Chi di speranza vive…


C’è un meccanismo diabolico di cui molti di noi sono succubi e che la saggezza popolare esprime con: “Chi di speranza vive, disperato muore!” La psicologia moderna lo ha setacciato a dovere per coglierne le verità scientifiche (l’oro). A me è capitato di intravvederne qualcuna nell’io libidico di Fairbairn, espressione dell’oggetto eccitante in perpetua ricerca dell’allettante promessa di relazioni appaganti. Peccato che nella struttura psichica che ha elaborato questo oggetto eccitante debba fare i conti con l’oggetto rifiutante, ostile e ironico nei suoi confronti, non a caso è anche chiamato ‘sabotatore interno’. L’aspirazione dell’io centrale – terzo oggetto internalizzato risultato di una sviluppo secondario – a vivere secondo gli ideali è fondata sull’illusione di poter realizzare un contatto gratificante con la realtà (in origine la madre) ignorando i precedenti contendenti (si vedano i miei precedenti articoli su Fairbairn).
La realtà allora sfugge di mano per qualche motivo che in un primo momento appare puramente casuale e quindi attribuibile a quelle coincidenze sfortunate che si spera non si verificheranno più. Sarà l’accumulo di queste sfortunate coincidenze a farci aprire gradualmente gli occhi su una realtà che , piuttosto che esserci ostile, ci restituisce semplicemente quello che c’è dentro di noi, specchio fedele, non delle nostre idealità illusorie, quanto del magico mondo che pur operando in noi e nutrendosi delle nostre energie, fa il suo gioco nell’ombra, sempre lo stesso, pur in circostanze diverse poiché è l’unico che conosce (coazione a ripetere).
L’idealità dell’io è allora la prima frontiera che nasconde, o per meglio dire è solidale con la struttura sottostante di un io libidico che aspetta e spera ed un io sabotatore che disfa e dispera per paura del rifiuto, dell’abbandono, del non riconoscimento, dell’imbrigliamento, all’origine delle diverse forme di disturbo della personalità. Riconoscere la falsità del nostro idealismo, quando ci manca il terreno sotto i piedi, intuendo che il nostro rapporto con la realtà è malsano (frutto di un malsano rapporto originario con i genitori) è il primo passo di una presa di coscienza che, sola, può aprire nuovi orizzonti esplorativi e di crescita.

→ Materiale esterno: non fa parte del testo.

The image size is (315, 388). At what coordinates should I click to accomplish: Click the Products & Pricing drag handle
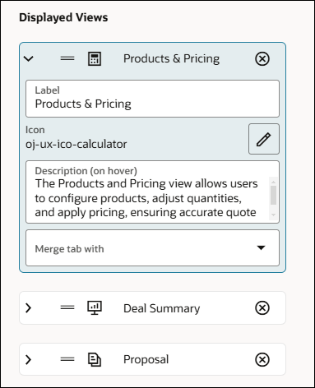(x=67, y=58)
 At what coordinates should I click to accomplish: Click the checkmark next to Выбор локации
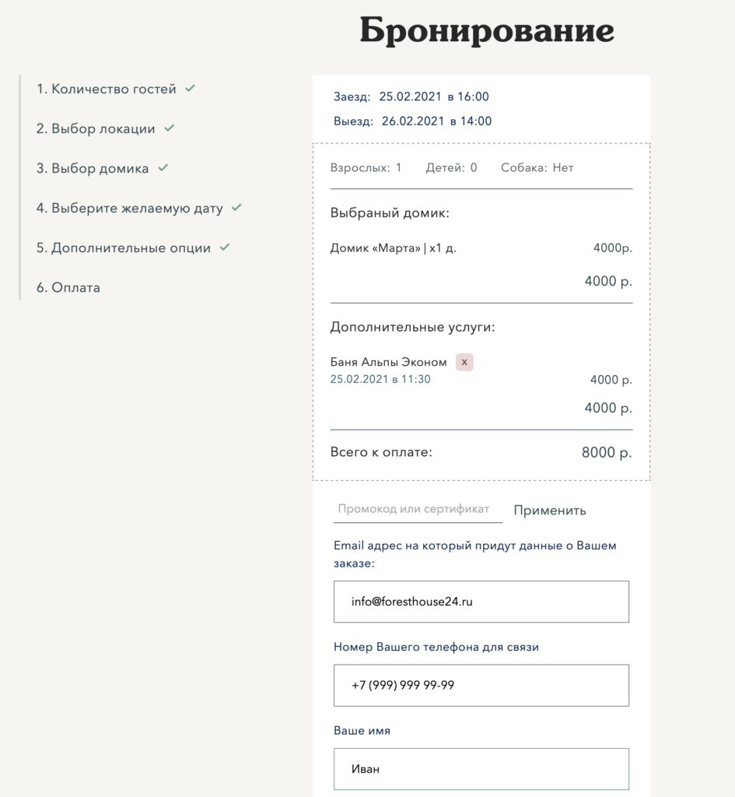169,128

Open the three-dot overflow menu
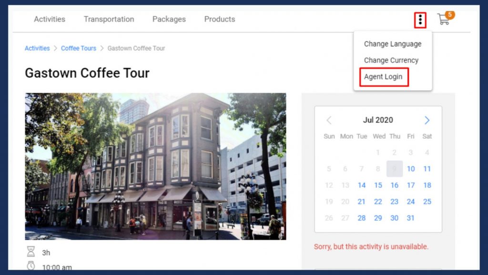pos(419,20)
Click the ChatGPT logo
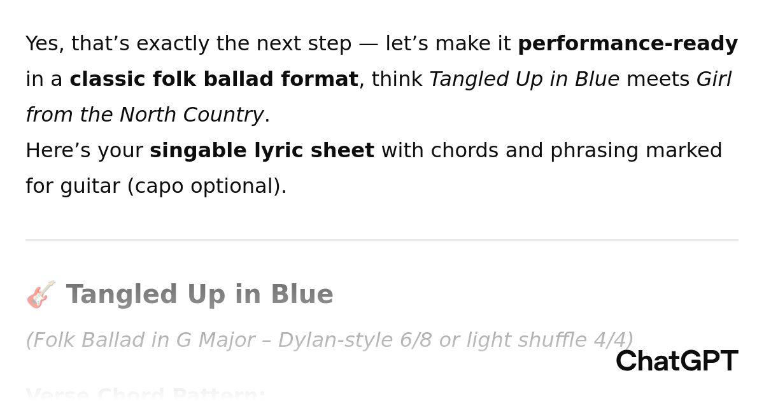Screen dimensions: 764x401 [676, 361]
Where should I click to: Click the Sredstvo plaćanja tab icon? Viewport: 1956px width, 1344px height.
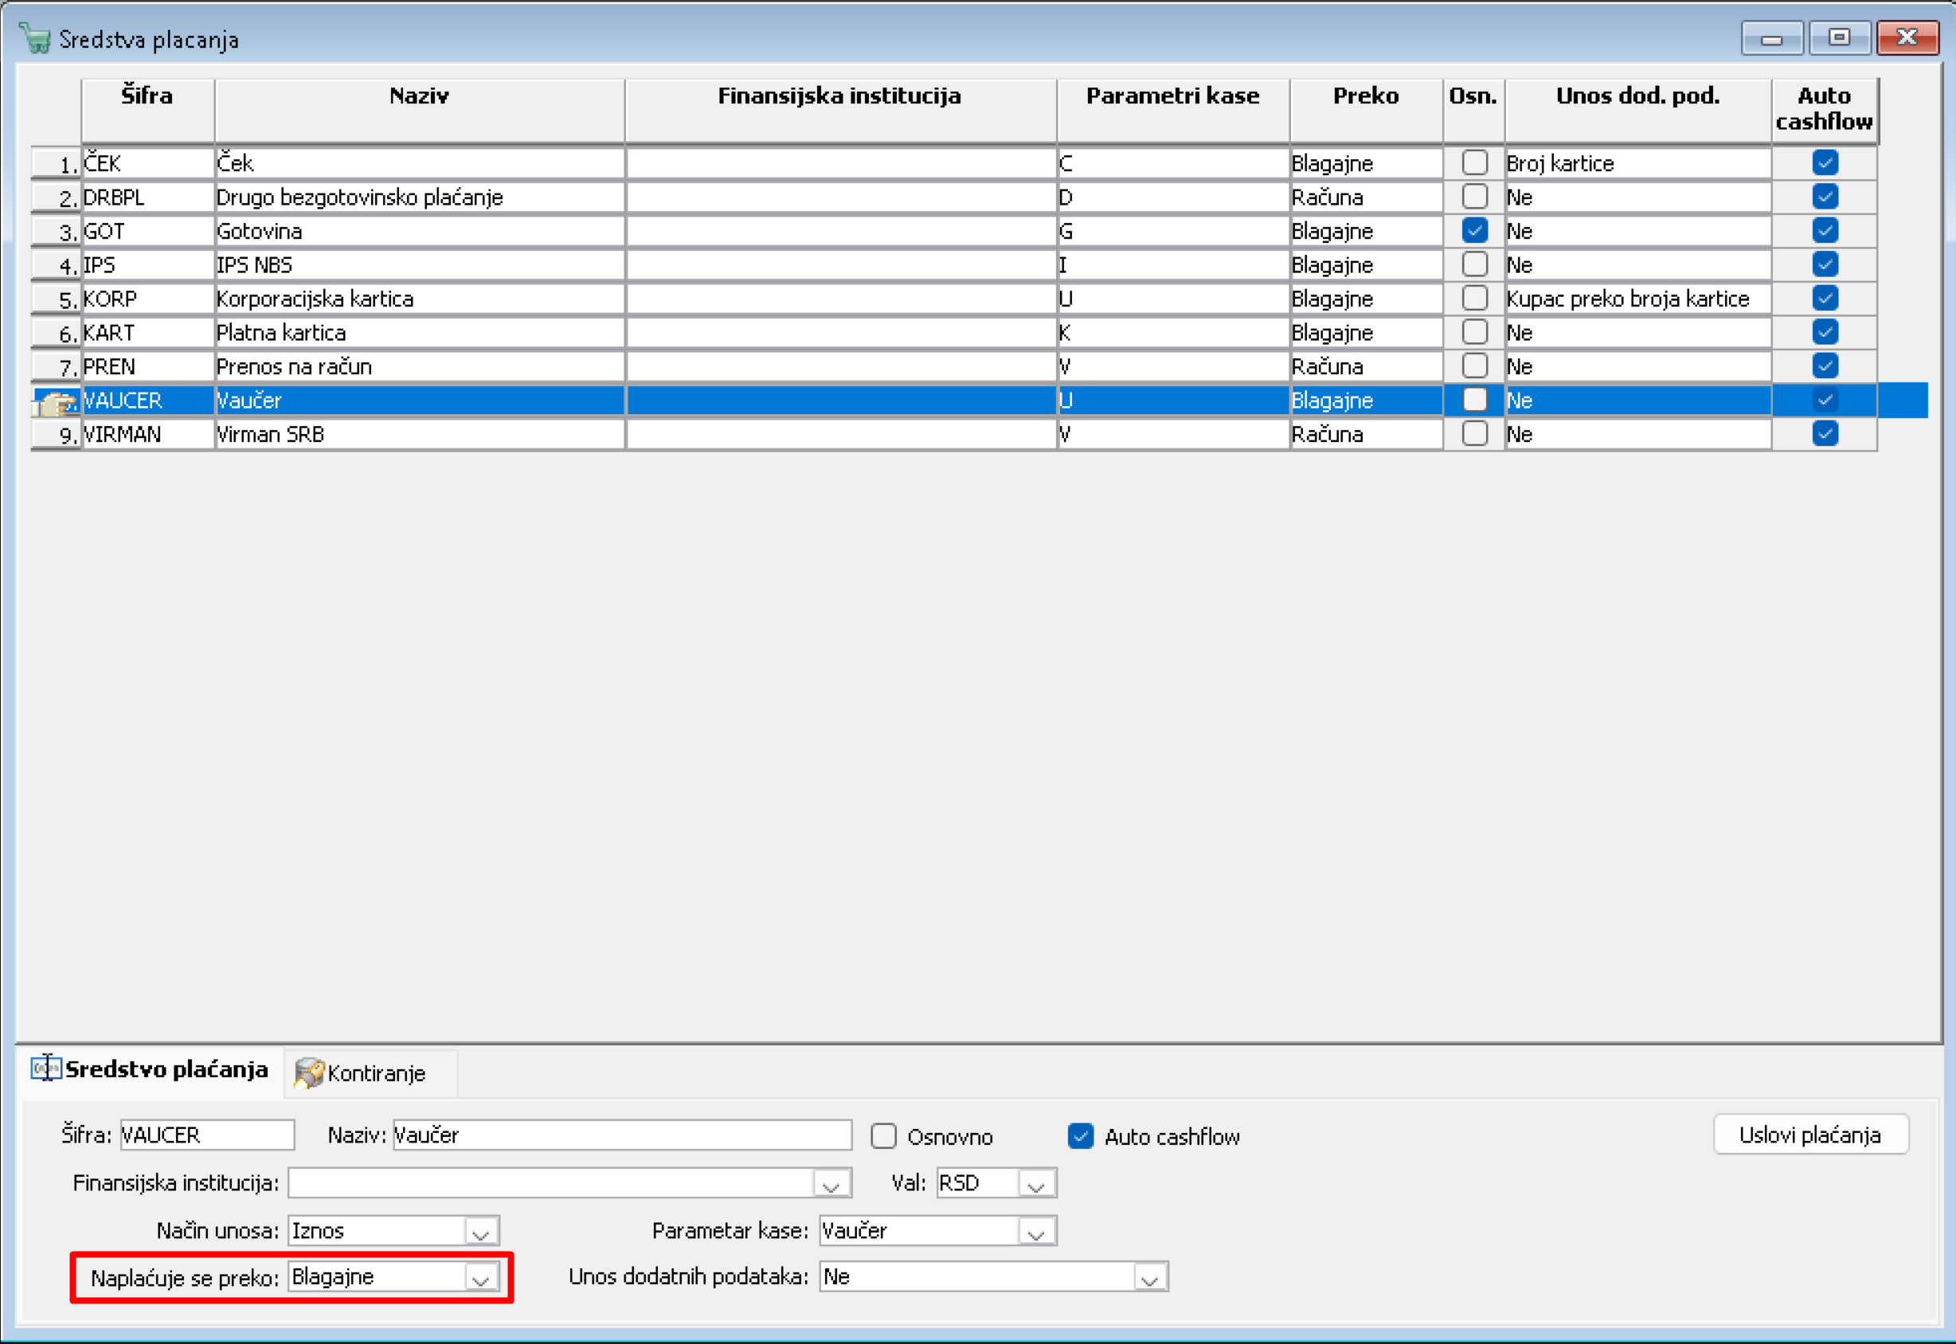(45, 1068)
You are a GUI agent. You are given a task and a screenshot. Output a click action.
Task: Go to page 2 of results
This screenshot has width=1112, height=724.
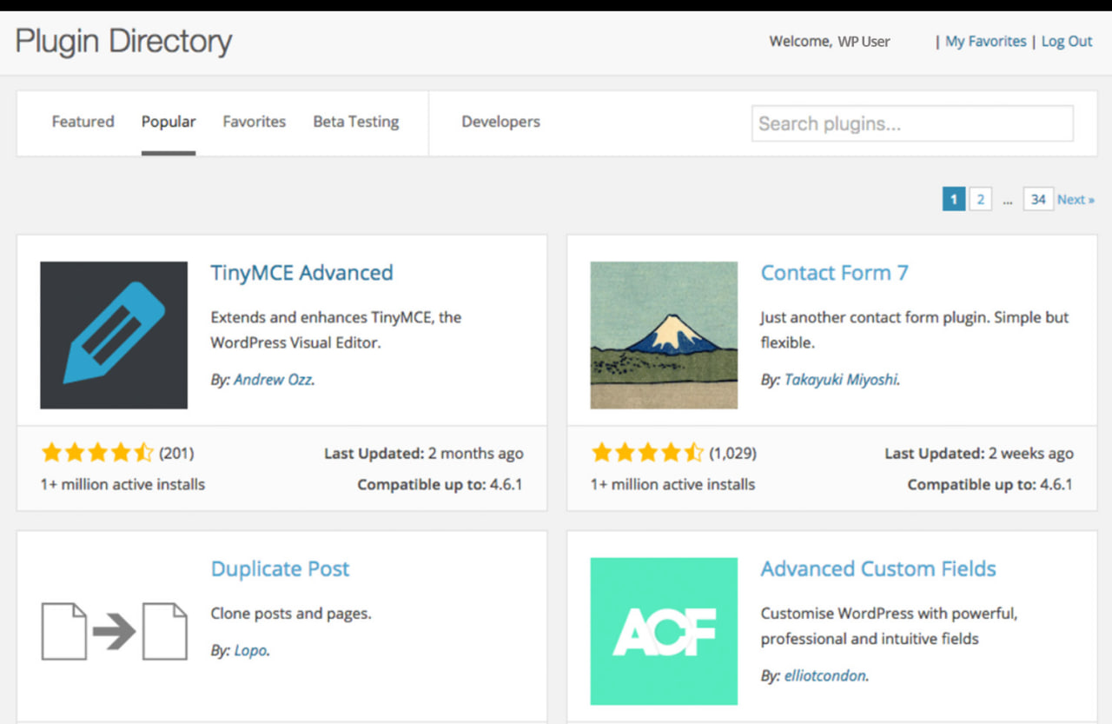pyautogui.click(x=980, y=200)
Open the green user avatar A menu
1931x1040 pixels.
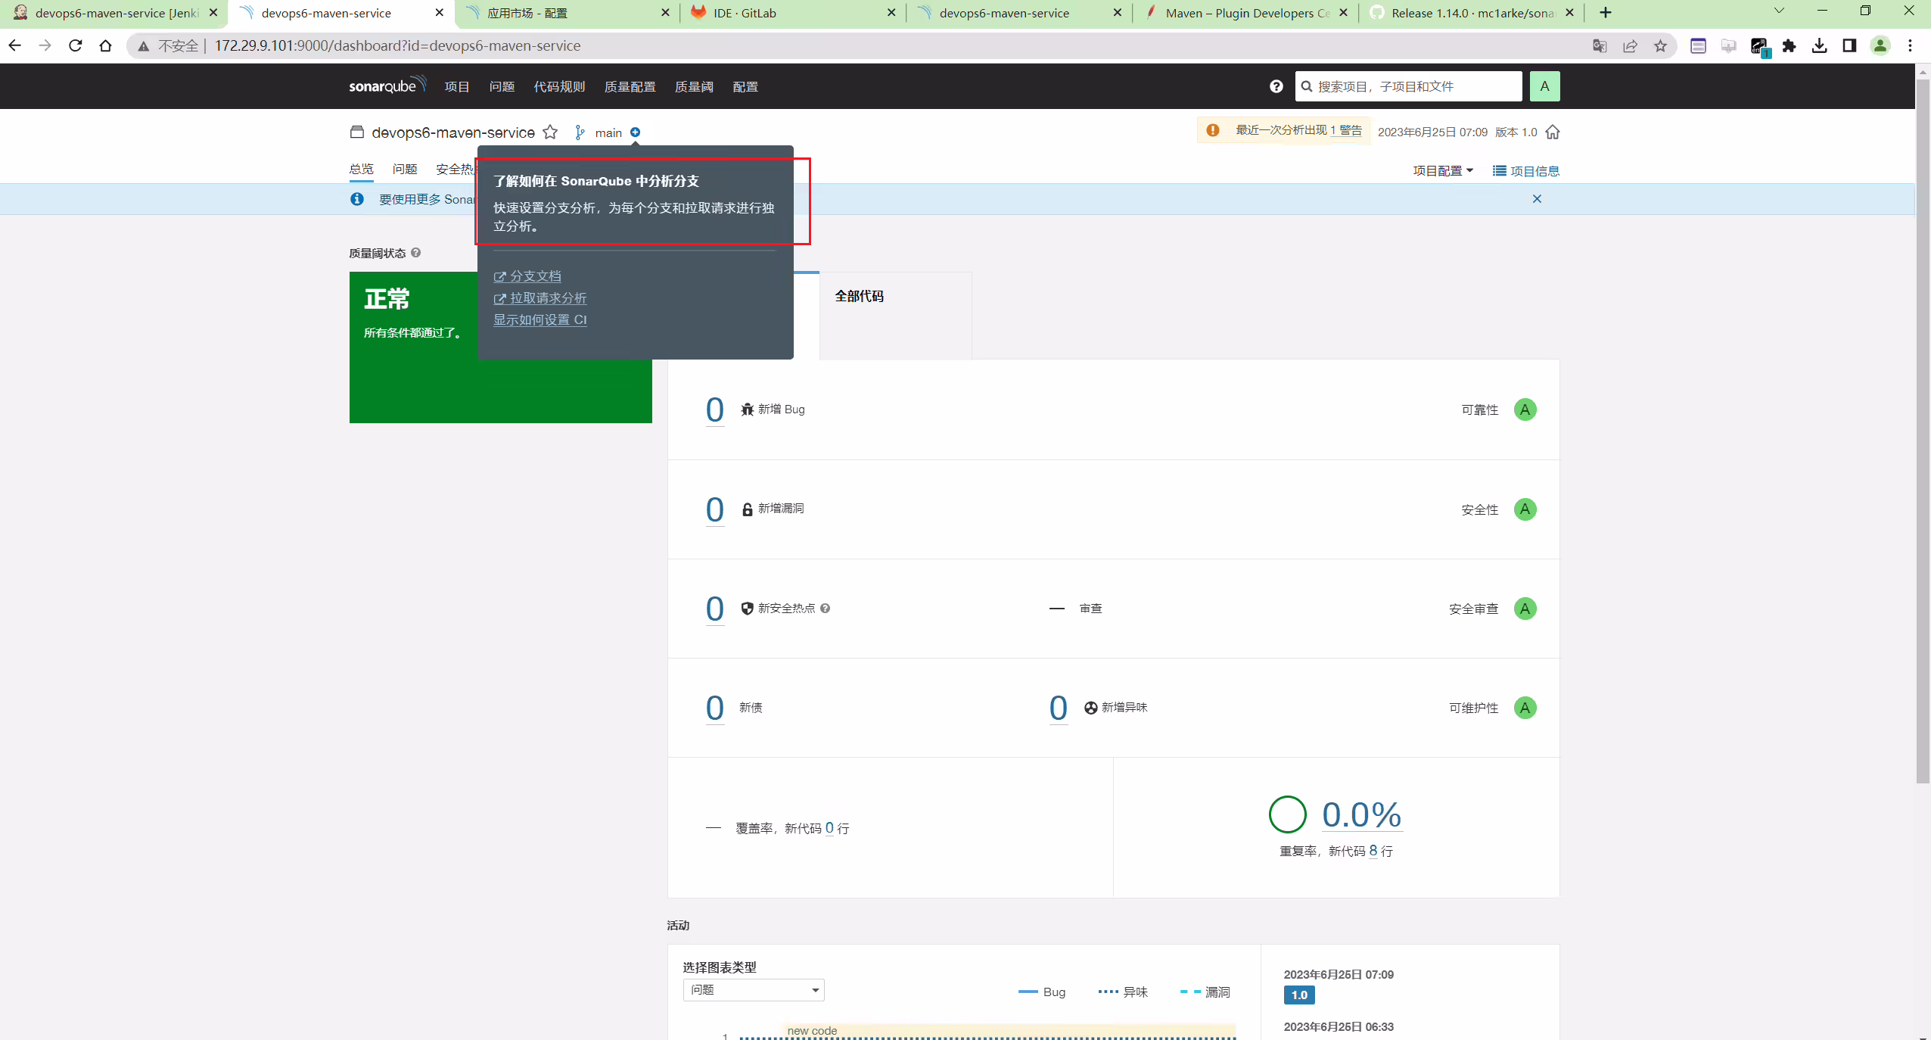tap(1544, 86)
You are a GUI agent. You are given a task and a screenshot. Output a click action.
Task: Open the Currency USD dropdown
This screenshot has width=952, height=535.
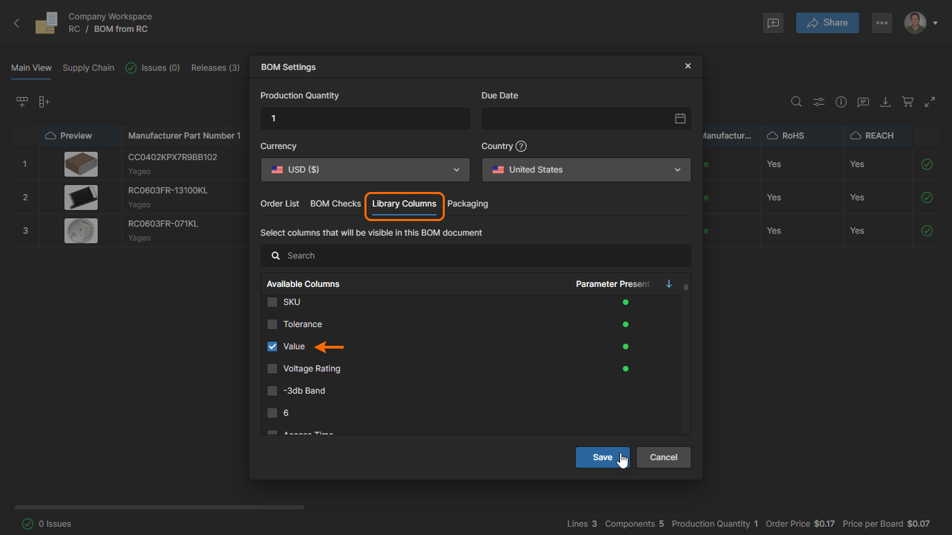click(365, 170)
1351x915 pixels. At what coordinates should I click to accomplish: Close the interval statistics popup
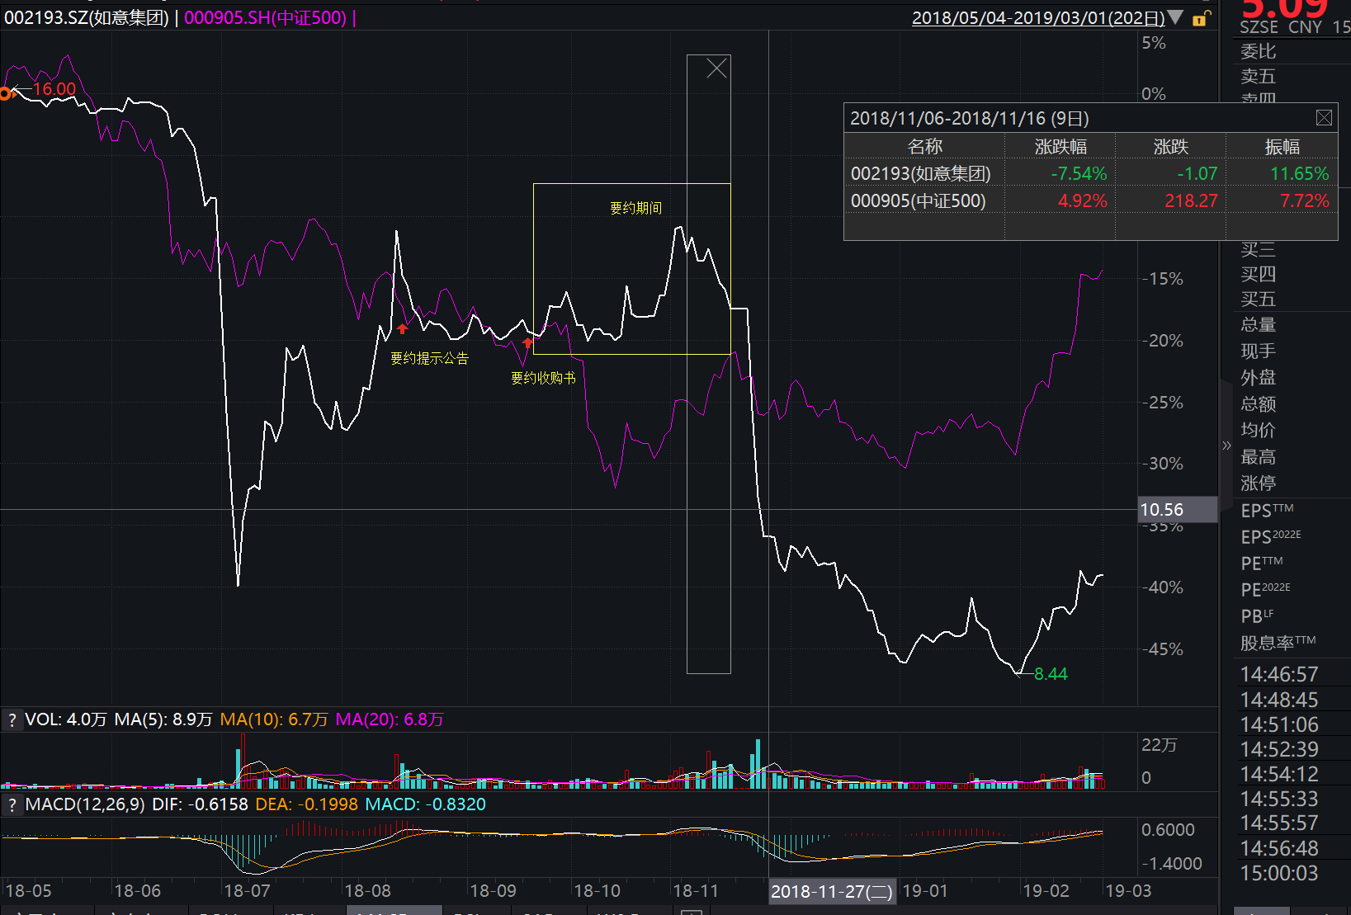(x=1324, y=118)
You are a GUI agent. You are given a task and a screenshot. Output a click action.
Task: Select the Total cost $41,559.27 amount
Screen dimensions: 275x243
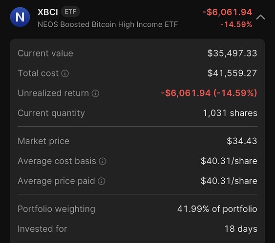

Non c’è stato solo Fairbairn ad estrarre oro dalla saggezza popolare. Anche Laing lo ha fatto dicendo pressapoco le stesse cose con uno stile e un approccio diverso. Anzi è stato proprio leggendo una citazione tratta dai suoi scritti che Cristhian Scorrano ha inviato al gruppo FB ‘Personalità (conosci, possiedi, trasforma te stesso)’ che ho tratto lo spunto per questo articolo. Ringraziando Cristhian la ripropongo per intero: “Quando l’illusione acquista potere esige di essere realizzata, costringendo l’individuo a entrare in conflitto con la realtà, conflitto che sfocia in un comportamento disperato. Il perseguimento di un’illusione richiede il sacrificio dei buoni sentimenti nel presente e la persona che vive nell’illusione è per definizione incapace di avanzare pretese di piacere. Nella sua disperazione è disposta a rinunciare al piacere e a tenere in sospeso la vita nella speranza che l’avverarsi dell’illusione faccia scomparire la disperazione.”
Al crollo di un’illusione segue invariabilmente una reazione depressiva.
“Se nell’infanzia una persona ha subito una perdita o un trauma che mina i suoi sentimenti di sicurezza e di accettazione di sé, proietterà nella sua immagine del futuro l’esigenza di un rovesciamento delle esperienze del passato. Così l’individuo che da bambino fa esperienza del rifiuto si immagina il futuro come una promessa di accettazione e di approvazione. Se da bambino ha dovuto combattere con un senso di impotenza sarà naturale che la sua mente compensi questo insulto all’io immaginandosi un futuro in cui egli sarà potente e capace di esercitare il controllo sugli altri. Nelle fantasie e nei sogni ad occhi aperti la mente cerca di rovesciare la realtà sfavorevole e inaccettabile creando immagini e sogni. Perde di vista la loro origine, che si situa nell’esperienza infantile, e sacrifica il presente alla loro realizzazione. Queste immagini sono scopi irreali e la loro realizzazione è un obiettivo irraggiungibile.”